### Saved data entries
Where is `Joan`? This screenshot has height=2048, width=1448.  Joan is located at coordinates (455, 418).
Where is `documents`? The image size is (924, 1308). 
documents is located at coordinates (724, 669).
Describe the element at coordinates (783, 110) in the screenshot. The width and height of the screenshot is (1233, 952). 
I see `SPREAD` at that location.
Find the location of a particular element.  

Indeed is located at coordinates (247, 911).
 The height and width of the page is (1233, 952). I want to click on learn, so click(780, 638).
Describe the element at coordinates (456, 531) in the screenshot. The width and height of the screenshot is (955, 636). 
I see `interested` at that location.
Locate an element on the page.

### Given exercise
Reproduce every one of the records above line for line, without any alteration.

### Reply to the task
Where is `Joan`? This screenshot has height=2048, width=1448.  Joan is located at coordinates (455, 418).
Where is `documents`? The image size is (924, 1308). 
documents is located at coordinates (724, 669).
Describe the element at coordinates (783, 110) in the screenshot. The width and height of the screenshot is (1233, 952). 
I see `SPREAD` at that location.
Find the location of a particular element.  

Indeed is located at coordinates (247, 911).
 The height and width of the page is (1233, 952). I want to click on learn, so click(780, 638).
Describe the element at coordinates (456, 531) in the screenshot. The width and height of the screenshot is (955, 636). 
I see `interested` at that location.
Locate an element on the page.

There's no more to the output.